Sunday, July 15, 2007
No More 'Poodling' to USA
Relations with the US are currently undergoing rapid change and the state of policy flux is fascinating for observers of how policy is made and evolves. We have seen a number of moves by Brown's government- one allows the benefit of the doubt that they were choreographed- which have sought to establish a distance between us and our superpower 'cousin'.
1. Appointment of David Miliband as Foreign Secretary: Miliband was known to be less than lukewarm towards Iraq and was opposed to following the pro Israel US line over the 2006 Hezbullah War.
2. Speech by Douglas Alexander in US: this speech by the young cabinet member was widely seen as a criticism of US unilateralism and wider foreign policy.
3. Lord Malloch -Brown's Telegraph interview was similarily interpreted as an attack on US foreign policy when the former UN official suggested we should no longer be 'joined at the hip' to the USA.

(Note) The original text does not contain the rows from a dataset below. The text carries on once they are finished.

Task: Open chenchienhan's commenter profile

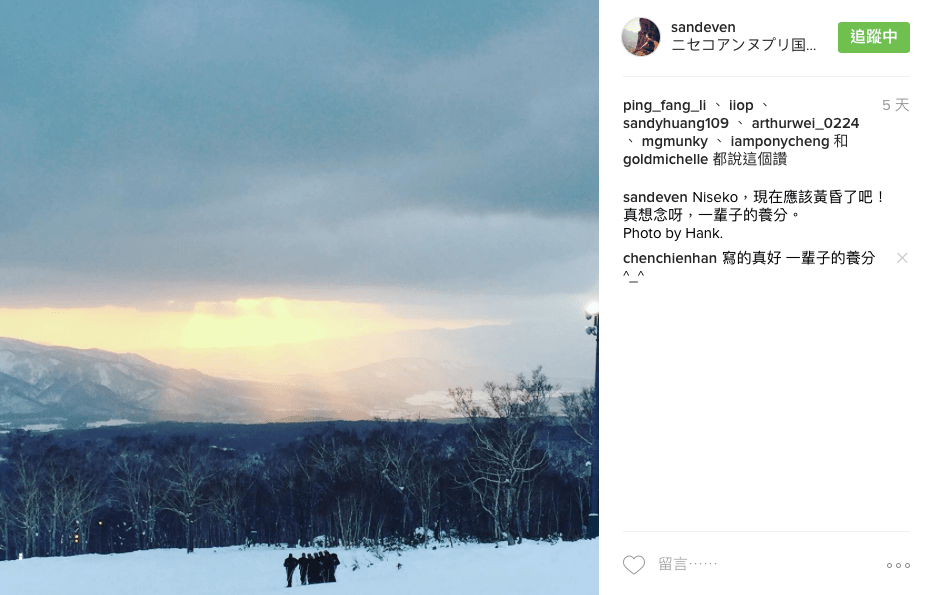Action: pyautogui.click(x=670, y=258)
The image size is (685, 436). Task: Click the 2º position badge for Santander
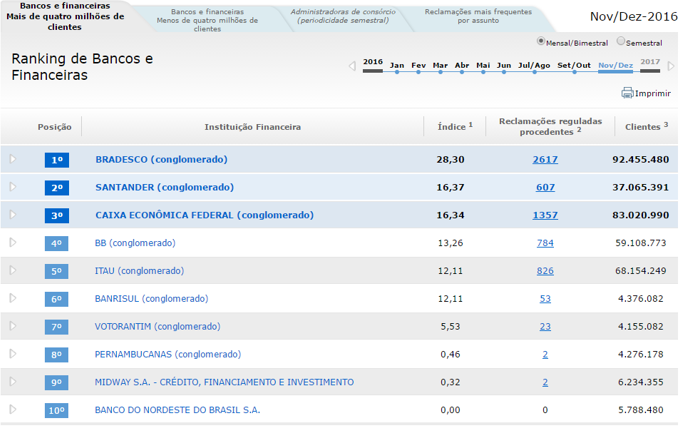(57, 188)
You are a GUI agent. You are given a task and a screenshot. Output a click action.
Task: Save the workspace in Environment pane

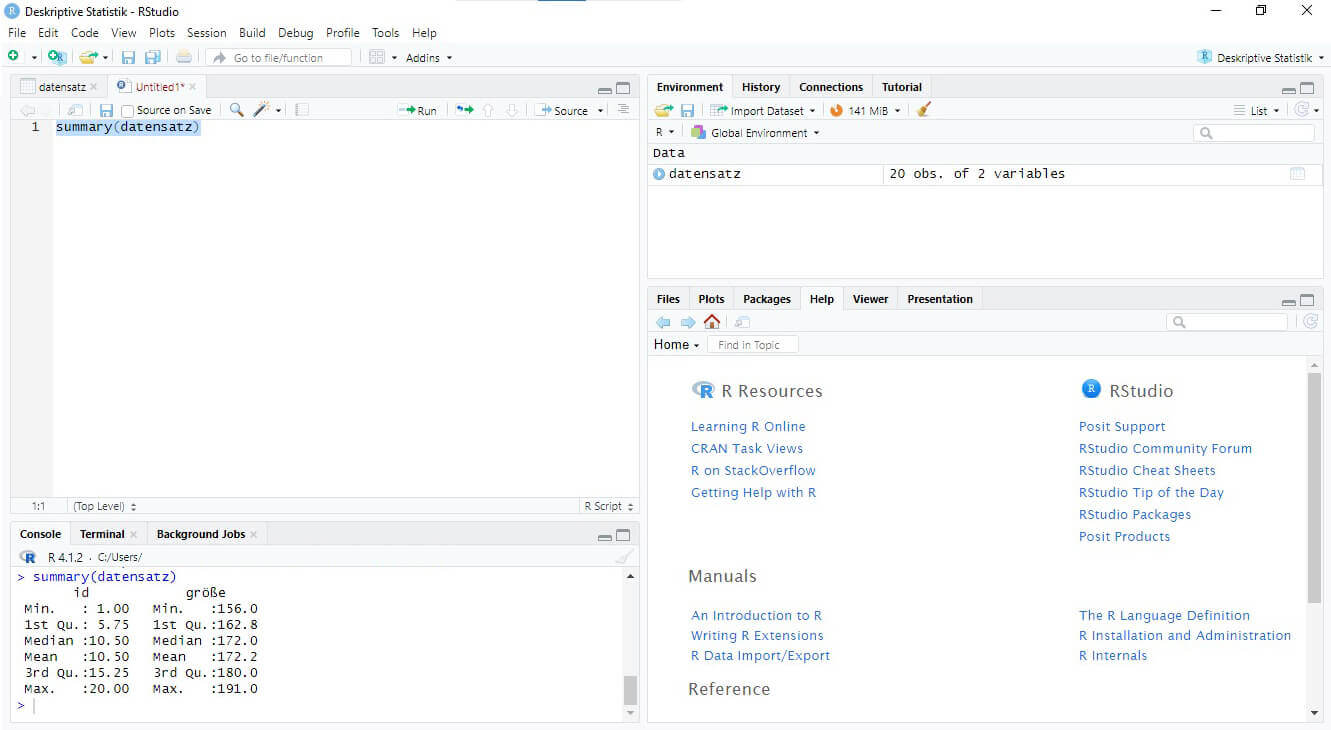tap(687, 110)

Taken together, these three items indicate a marked shift of emphasis away from the Tony Blair policy of 'hugging close' to the US alliance. Too close for the comfort of the majority of those who live within these shores, if the spontaneous eruptions of approval in cinemas all over the country when Hugh Grant's British PM in Love Actually refused to be bullied by Billy Bob Thornton's over-bearing US President, are to be believed. But as the Observer's leader points out today, we still need the relationship if we are to continue being a player at the top tables and Gordon Brown is well aware of this too. Hence his memo to Cabinet in the wake of Alexander's speech stating:
'We will not allow people to separate us from the United States in dealing with the common challenges we face around the world.'
Messy policy muddle or subtly nuanced messages? A bit of both, of course, but more of the latter than the former. Brown has been able to establish signals of his desire for distance to audiences on both sides of the Atlantic and they remain potent, despite his public disavowal of their meaning. He has pulled the old lawyer's trick of introducing a forbidden piece of evidence into proceedings the import of which remains with the jury despite being over-ruled by the judge.
Sometime in the future, in his own time, Brown will probably make a speech on foreign policy which will almost certainly reinforce his commitment to the alliance with the US. It may well also indicate he will plough a more independent furrow than his predecessor, but in Washington the message will already have been digested: no more 'poodling' to the White House.